Journalists should not be reputation managers
On the defensive vanguard around The Last Dinner Party
“News is anything anybody wants to suppress; everything else is public relations.”
Whenever the BBC publishes an especially fawning piece about a musician, I remark that they should really send the subject’s PR team an invoice. It was, in my defence, a good joke the first time.
Entertainment hacks are not the only ones guilty of access journalism, but they are acutely vulnerable to its pitfalls. If you write something mean the risk is that flacks stop talking to you, and recent industry consolidation means there are fewer hands to feed you if you’ve a reputation for getting bitey.
That’s coupled with the fact that many who write about art are too smitten to attempt objectivity1. It may be said that real love entails a willingness to criticise, but this is easier in theory than practice.
The result is that much music writing is less journalism than free PR, a case in point being this recent piece by Mark Savage about new rock band The Last Dinner Party. A few excerpts: “The band are on fire.” “People know all the words, even to unreleased songs.” “Go and see them now if you can. Even if you have to catch a boat.”
I’ve long thought the features on the BBC website are especially poor, partly because the writing is so stilted. Worse than that is the tendency towards credulity, with writers taking interviewees exactly at their word. It’s fan service rather than journalism.
My working theory is that it’s part of the Beeb’s commitment to inclusivity, in the broad sense rather than that focusing on identity politics.
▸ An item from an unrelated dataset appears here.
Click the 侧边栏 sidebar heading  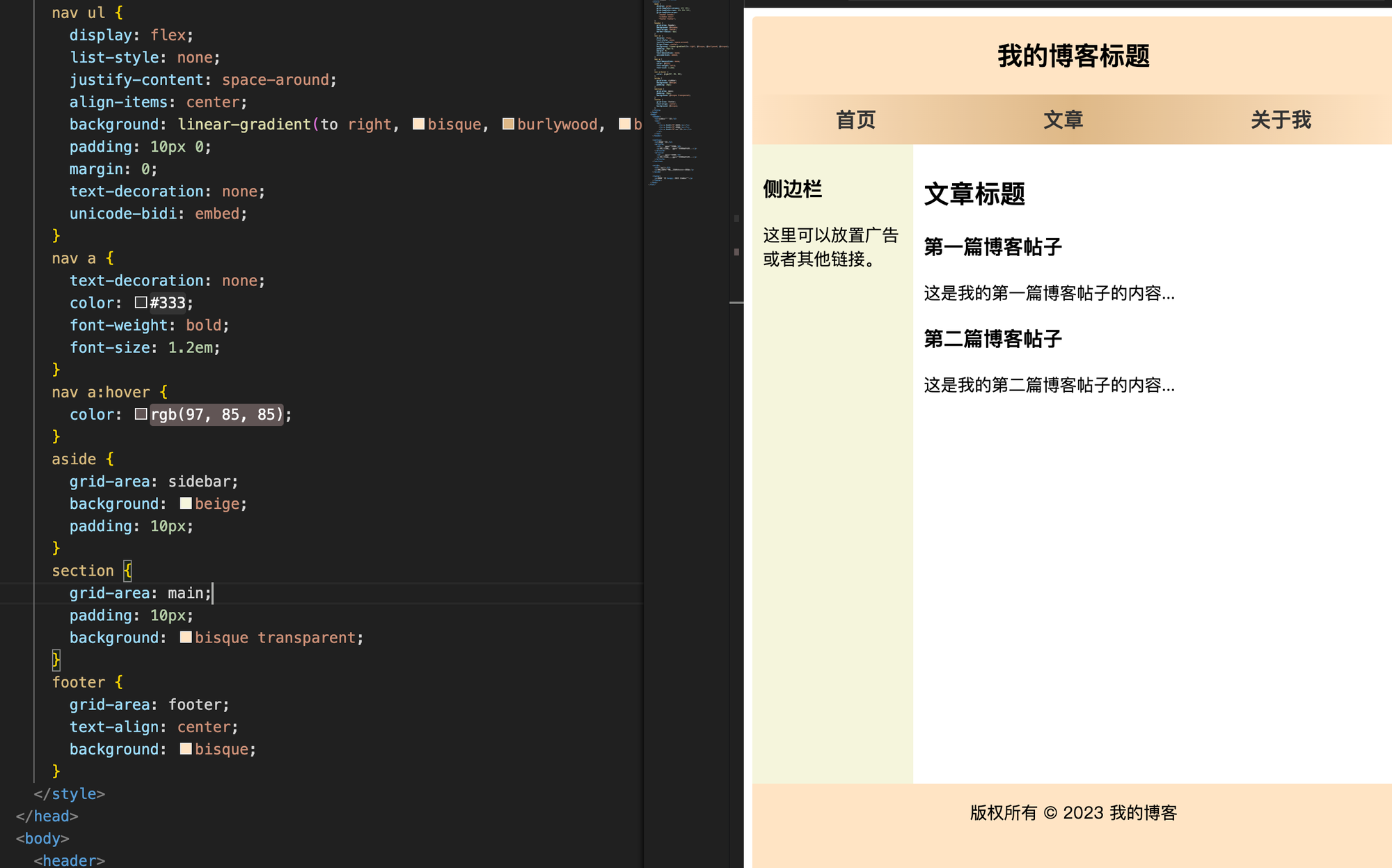792,189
You reach out to groups that are deemed underrepresented and write nice articles about them, often referring chummily to the subjects by their first names2.
These are general problems for the BBC’s features section. But Savage’s piece is also an example of the oddly defensive vanguard that hacks have formed around The Last Dinner Party since their first single release in April, Nothing Matters, catapulted them into mainstream success3.
My disclaimer is that I actually like the band. Darkness singer Justin Hawkins is right to say they are the most interesting new rock band to trouble the charts in a long time. (Arctic Monkeys strikes me as the obvious predecessor, and they emerged 20 years ago.)
The obvious quality has nonetheless been mired in an unusually speedy rise to prominence. Having formed shortly before the first lockdown in 2020, they played their first gig only in November 2021, with a follow-up performance in February the following year sparking industry interest.
Cynics have suggested that the band is the product of nepotism or some other nefarious doing. The boring explanation is more plausible: the music industry saw a product they could sell – an actually interesting rock band, and a young female one at that – and now they are selling it.
I think it’s fine, even a duty, for journalists to point this out. But the reaction from music hacks has if anything been a bit arrogant. “How else could an unknown quintet have generated such a buzz? Well, it’s the music, stupid,” says Savage.
Like others he notes that The Last Dinner Party has “spent more than a year slogging it out on the live circuit”, but this is not a long time. I’ve met plenty of acts, some of them very good, who have spent much longer gigging round London to much less effect.
You might argue that The Last Dinner Party are unusually good, and I think this is true. But it’s conceivable that the band could have slogged it round London for several years to no avail. They got lucky, as I suspect the band members might admit.
The conspiracy theories that surround the band are therefore of a piece with conspiracy theories on other topics: people want to find a design in a world that is chaotic. Deliberate shenanigans are a more comfortable explanation for many than random chance.
Journalistically this is a tougher story to sell than presenting success as a natural, perhaps even deserved, conclusion. But it’s not a journalist’s job to buttress other people’s reputations. Quite the opposite, actually.
As you asked, I do have a band. We are not as good as The Last Dinner Party. But you can listen to Chameleon Inc here nonetheless.
Objectivity in news is unattainable, but moreso for some than others.
It’s not a coincidence that calling interviewees by their first names is often a practice reserved for children in other publications. A surname on second mention puts a healthy distance between subject and observer.
An aside: Savage describes Nothing Matters as “an unbridled declaration of lust”, while singer Abigail Morris says it’s about “unbridled, untamed love”. To me the effect of the opening lines (“I have my sentence now”) and the chorus (“And you can hold me like he held her/And I will fuck you like nothing matters”) seems considerably more detached, even suggestive of a rebound relationship after being cheated on. The AI agrees with me, at least.